Гущин вскочил с лавки. Дремота одолевала, но он боролся с ней.
– Обманул ты меня, поп… с этим…с другим попом, – словно в горячке, быстро заговорил сержант. – Обман следствия вам зачтется, гражданин Сухарев… Думал, вы впрямь собираетесь дать признательные показания про то, какая у вас тут контрреволюция была… и по сию пору не выкорчевана. Пионеров и школьников ею обрабатываете в антисоветском духе… Из-за вас я не попаду завтра утром на праздничную демонстрацию в городе…
– Обманулись вы сами, гражданин следователь, доносом на бедного учителя Михайловского да собственным усердием в охоте на ведьм.
– Вы, гражданин поп, на ведьму не похожи. Вы похожи на хитрого, матерого, скользкого врага, который ведет подрывную работу против советского трудящегося народа и его великих вождей…
– Ложитесь-ка, Иван Дмитриевич, – вдруг предложил отец Палладий, уступая место на сене. – Утро вечера мудренее.
Внезапная заботливость священника была подозрительной, но это соображение не смогло преодолеть сонного девятого вала, накатившего на сержанта. Он покорно лег, по-детски поджав ноги в портянках. Слишком устал на службе. Три месяца почти без выходных, с ночной работой – чекистская страда в разгаре… Отец Палладий укрыл его шинелью.

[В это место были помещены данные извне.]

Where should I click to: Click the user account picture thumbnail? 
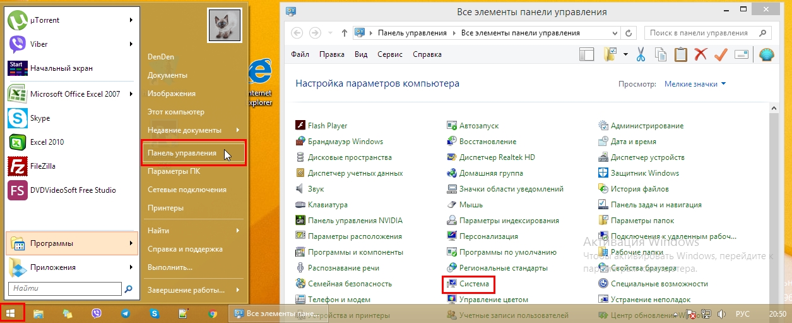click(224, 26)
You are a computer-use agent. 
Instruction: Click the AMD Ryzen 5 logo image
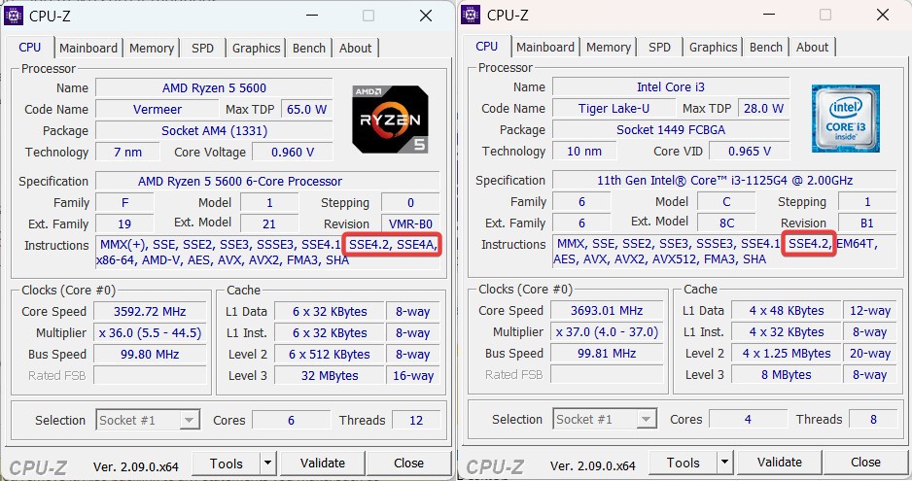coord(390,120)
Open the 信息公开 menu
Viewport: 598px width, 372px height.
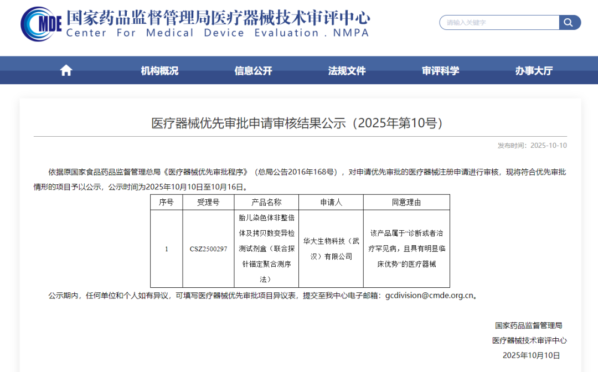[252, 70]

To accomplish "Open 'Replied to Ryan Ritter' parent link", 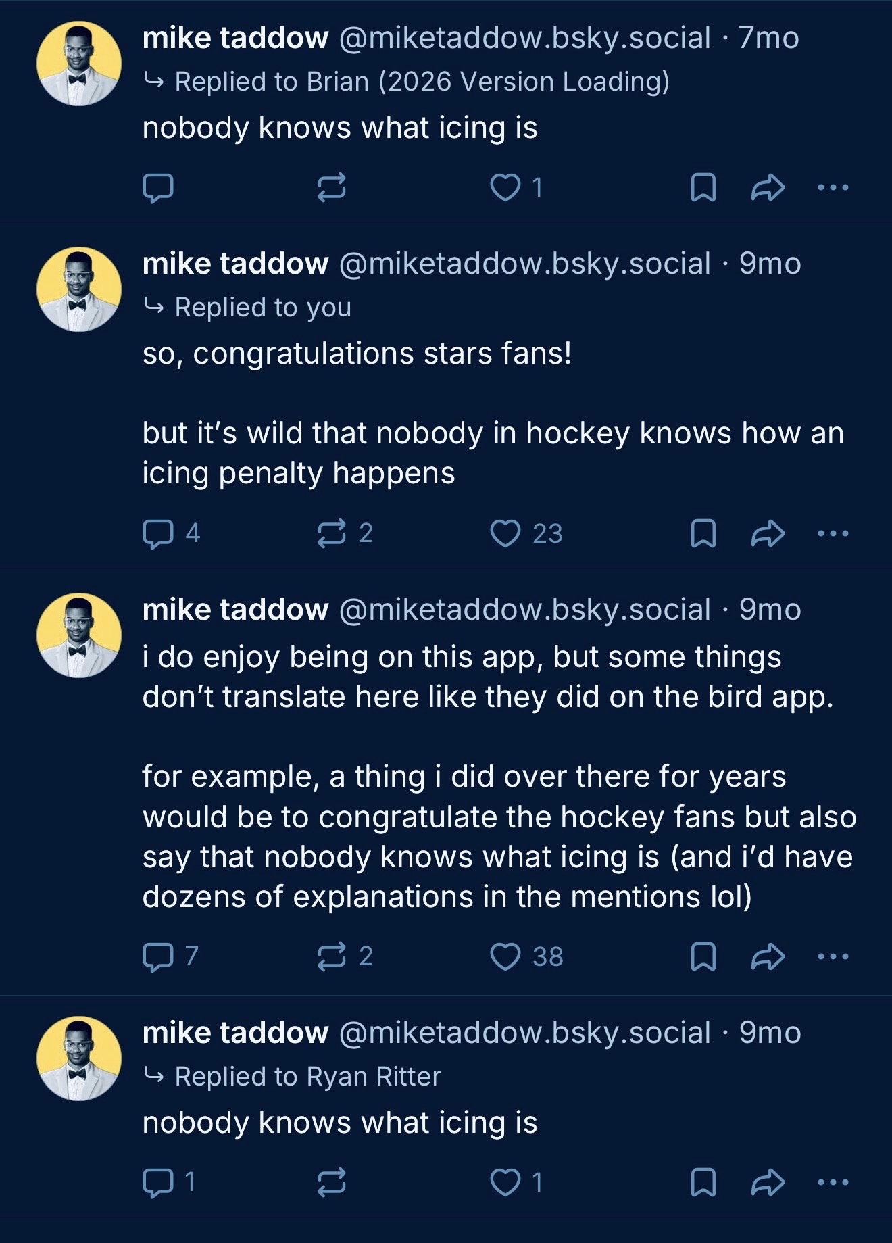I will 307,1077.
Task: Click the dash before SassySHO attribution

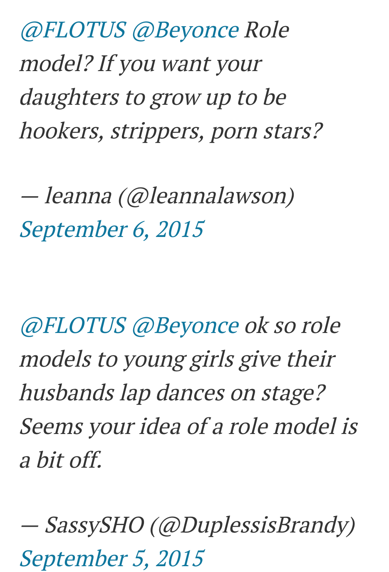Action: pyautogui.click(x=29, y=525)
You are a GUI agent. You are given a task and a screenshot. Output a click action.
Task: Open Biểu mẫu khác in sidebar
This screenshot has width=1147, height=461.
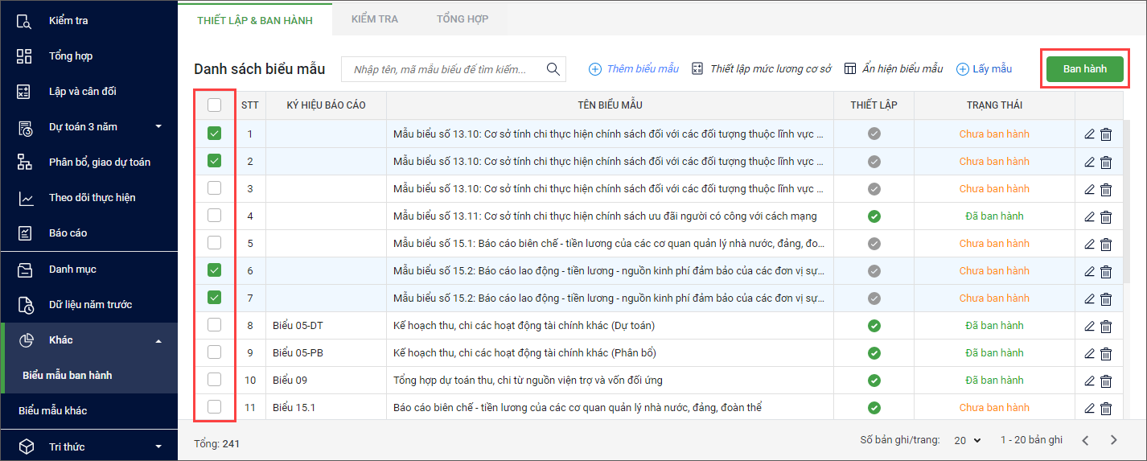[x=53, y=410]
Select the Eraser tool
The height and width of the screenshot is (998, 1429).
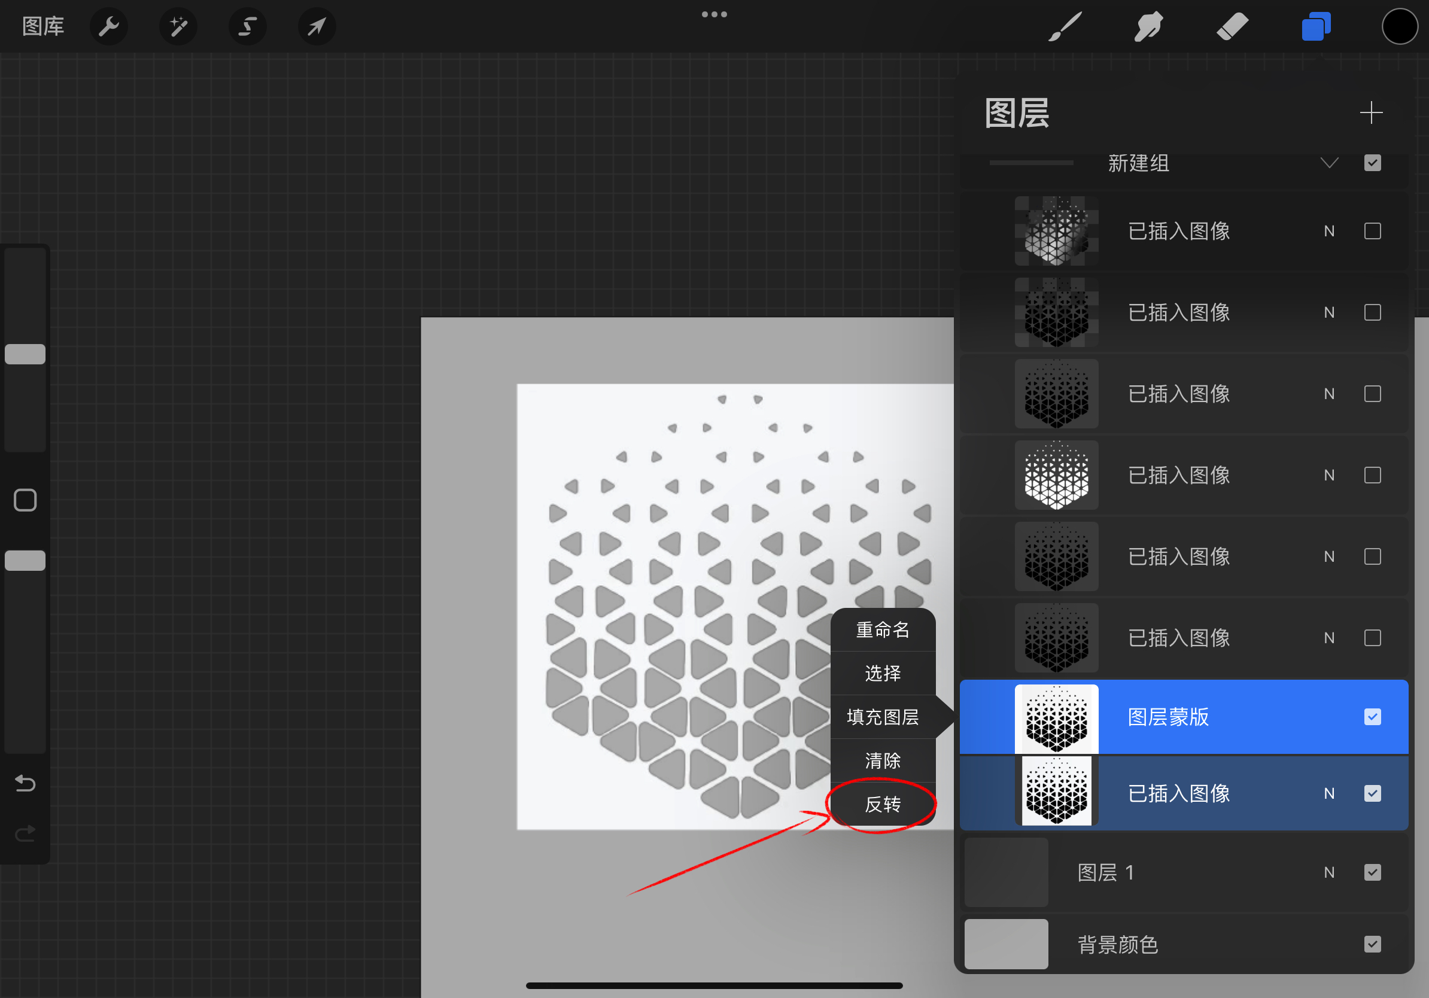[1232, 26]
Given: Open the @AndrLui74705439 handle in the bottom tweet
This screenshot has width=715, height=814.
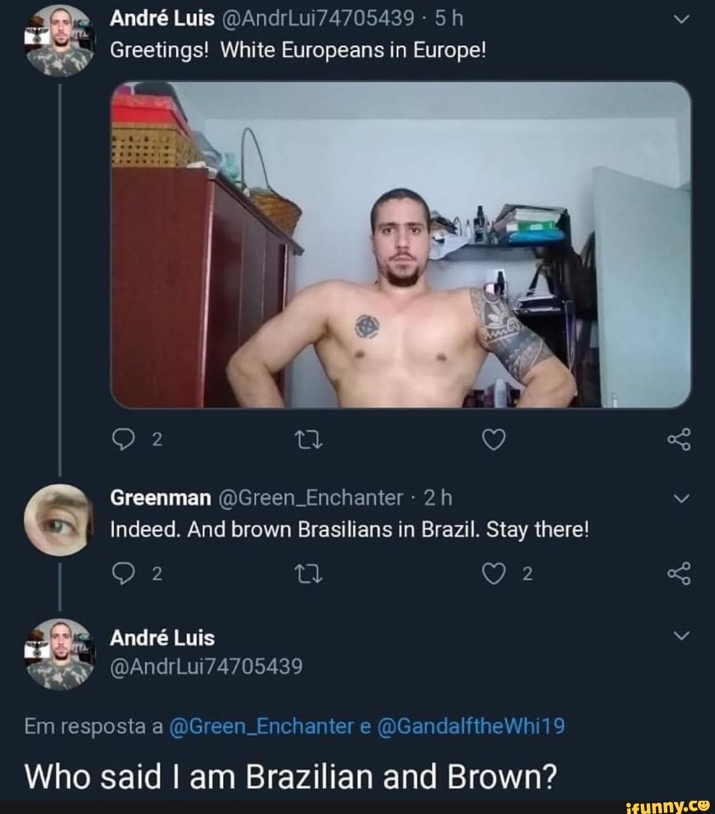Looking at the screenshot, I should coord(206,666).
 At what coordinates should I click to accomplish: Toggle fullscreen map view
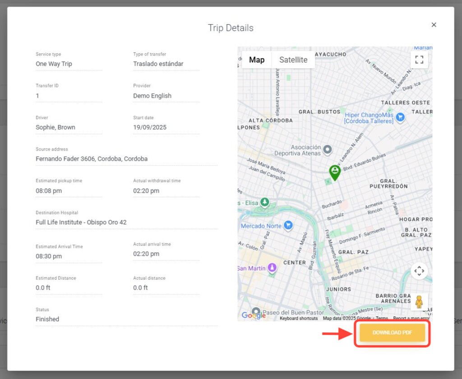click(419, 60)
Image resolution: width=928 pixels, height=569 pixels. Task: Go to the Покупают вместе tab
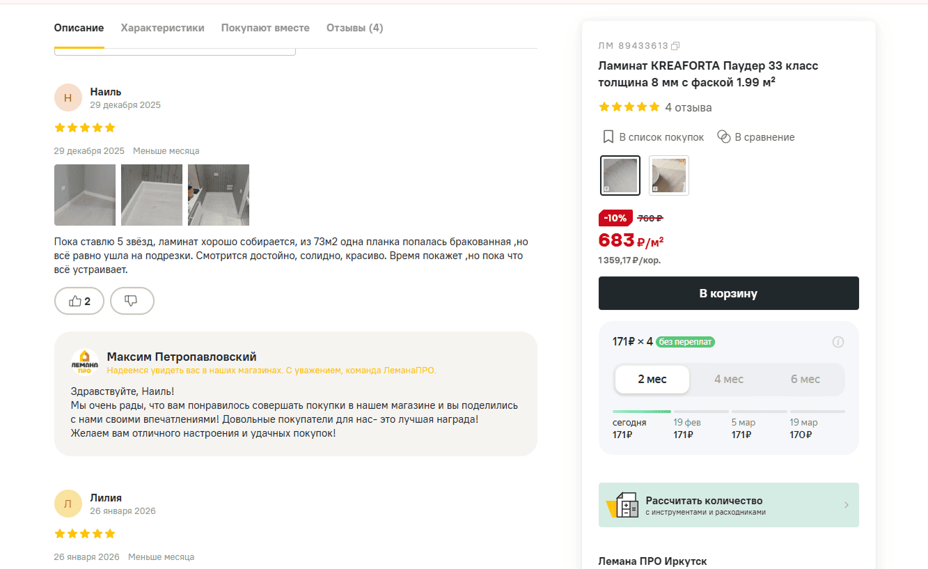point(265,28)
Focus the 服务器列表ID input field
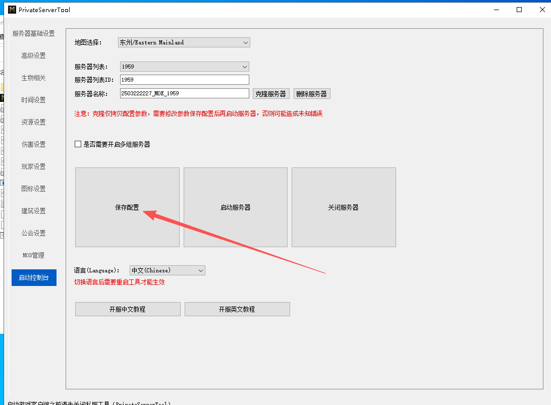 pyautogui.click(x=185, y=80)
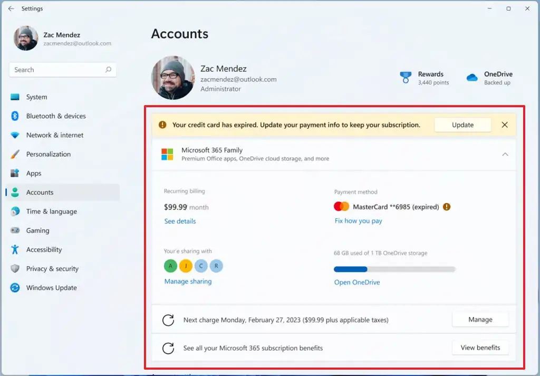This screenshot has height=376, width=540.
Task: Go to Windows Update settings
Action: pos(51,288)
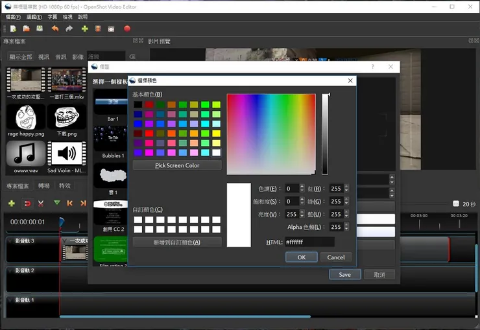This screenshot has width=480, height=330.
Task: Open the 檔案 menu
Action: [x=13, y=17]
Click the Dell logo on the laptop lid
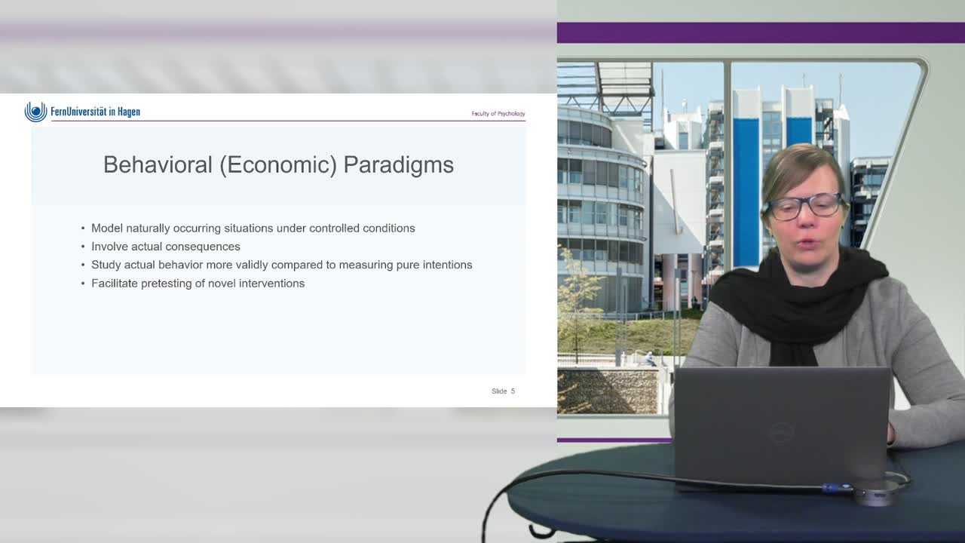The image size is (965, 543). (782, 433)
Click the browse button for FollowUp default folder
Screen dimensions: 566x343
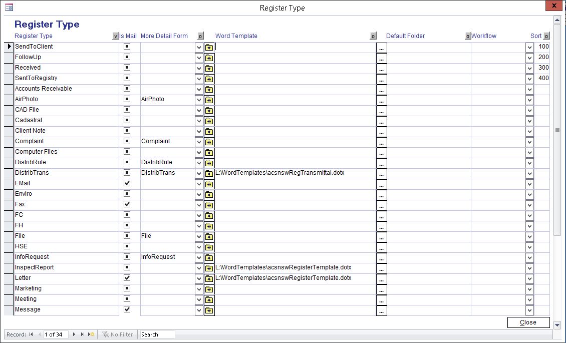click(381, 58)
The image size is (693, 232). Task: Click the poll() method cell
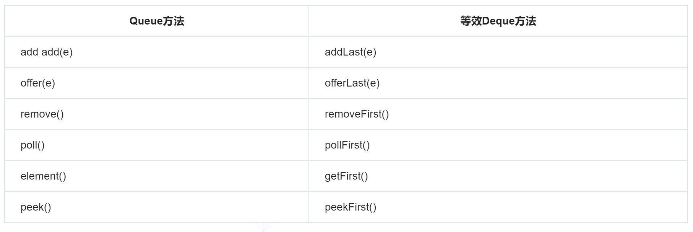pyautogui.click(x=157, y=145)
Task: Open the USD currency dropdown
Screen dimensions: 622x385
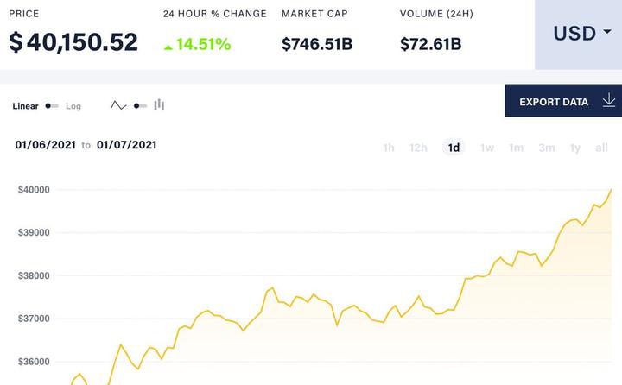Action: pyautogui.click(x=578, y=35)
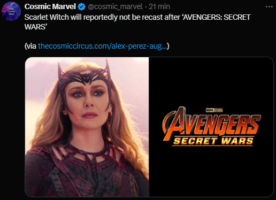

Остриков бросил последние поленья в печку. Затем он смотрел, как монах встал на молитву у образов, как кладет, утруждая старые колени, земные поклоны.
– Слава Тебе, Боже наш, слава Тебе!..
Конца этой молитве в воющей за окном ночи не было, и милиционер прикорнул на лавке, тоже завернувшись в шинельное сукно…
Гущину снилось сражение неведомой войны. Грохотали выстрелы, звенели сабли, ржали кони. Ветер, пахнущий кровью и металлом, холодил грудь. Склонившийся монах в черном капюшоне с крестами только что выдернул из него стрелу и закрыл рану скомканной ветошкой, чтобы кровь не уходила слишком быстро. Ветошки хватит ненадолго, жизнь вытекала из дыры. Хватая ртом воздух, он торопился исторгнуть из себя иное – душевную грязь, скопленную за многие месяцы небыванья у исповеди. Торопился успеть, страшился унести грязь с собой туда… где все нечистое, подлое, злобное, лживое, блудное и скверное будет выставлено на свет, рассмотрено и брошено во тьму вечную.
Стало легче, свободнее дышать, расточались в воздухе тревога и страх. Монах покрыл его голову епитрахилью и читал молитву. Избавленная от тяжести душа делалась безмятежна и светла в ожидании ухода…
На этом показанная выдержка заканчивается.